Securing your router is an important step in protecting your home network from unauthorised access and potential security threats. Here are 12 key steps you can take to enhance the security of your router:
12 Steps to Secure Your Router
- Change the default login credentials: The default username and password for routers are often well-known and can be easily exploited by attackers. Access your router’s administration settings and change the default login credentials to unique and strong ones.
- Update your router’s firmware: Regularly check for firmware updates provided by the manufacturer. Router firmware updates often include security patches and bug fixes that help protect against known vulnerabilities.
- Use a strong Wi-Fi network password: Create a strong and unique password for your Wi-Fi network. Use a combination of upper and lowercase letters, numbers, and special characters. Avoid using common or easily guessable passwords.
- Enable network encryption: Ensure that your router is using a strong encryption protocol, such as WPA2 or WPA3. This encrypts the data transmitted between your devices and the router, making it more difficult for attackers to intercept and decipher your network traffic.
- Disable remote management: Remote management allows you to access and configure your router from outside your home network. It’s generally recommended to disable this feature unless you specifically require it, as it can be a potential security risk.
- Enable a firewall: Most routers have a built-in firewall that can help filter and block unauthorised access attempts. Enable the firewall on your router to provide an additional layer of protection.
- Change the default network name (SSID): The default network name (SSID) of your router often reveals the manufacturer or model, which can make it easier for attackers to target specific vulnerabilities. Change the SSID to a unique name that doesn’t disclose any personal information.
- Disable WPS (Wi-Fi Protected Setup): WPS can be susceptible to brute-force attacks, allowing unauthorised users to gain access to your network. Disable WPS in your router’s settings.
- Use MAC address filtering: Each device has a unique MAC address. Enable MAC address filtering on your router and specify which devices are allowed to connect to your network by adding their MAC addresses to an approved list.

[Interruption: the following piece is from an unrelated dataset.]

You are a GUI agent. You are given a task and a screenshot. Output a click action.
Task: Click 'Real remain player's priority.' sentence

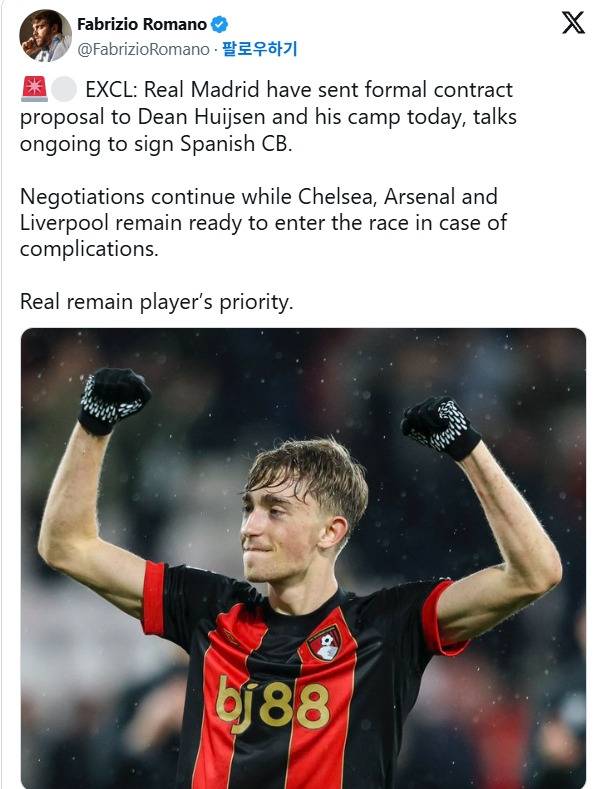point(157,302)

- Enable guest network: If your router supports it, consider setting up a guest network for visitors. This isolates their devices from your main network, providing an extra layer of security.
- Regularly review connected devices: Check the list of devices connected to your router’s network and ensure they are all recognised and authorised. Remove any unfamiliar or suspicious devices.
- Disable unnecessary services: Review your router’s settings and disable any unnecessary services or features that you don’t use. This reduces potential attack surfaces and minimises security risks.
By following these steps, you can significantly improve the security of your router and your home network. Remember to also keep all your connected devices, such as computers and smartphones, updated with the latest security patches to maintain a robust network security posture.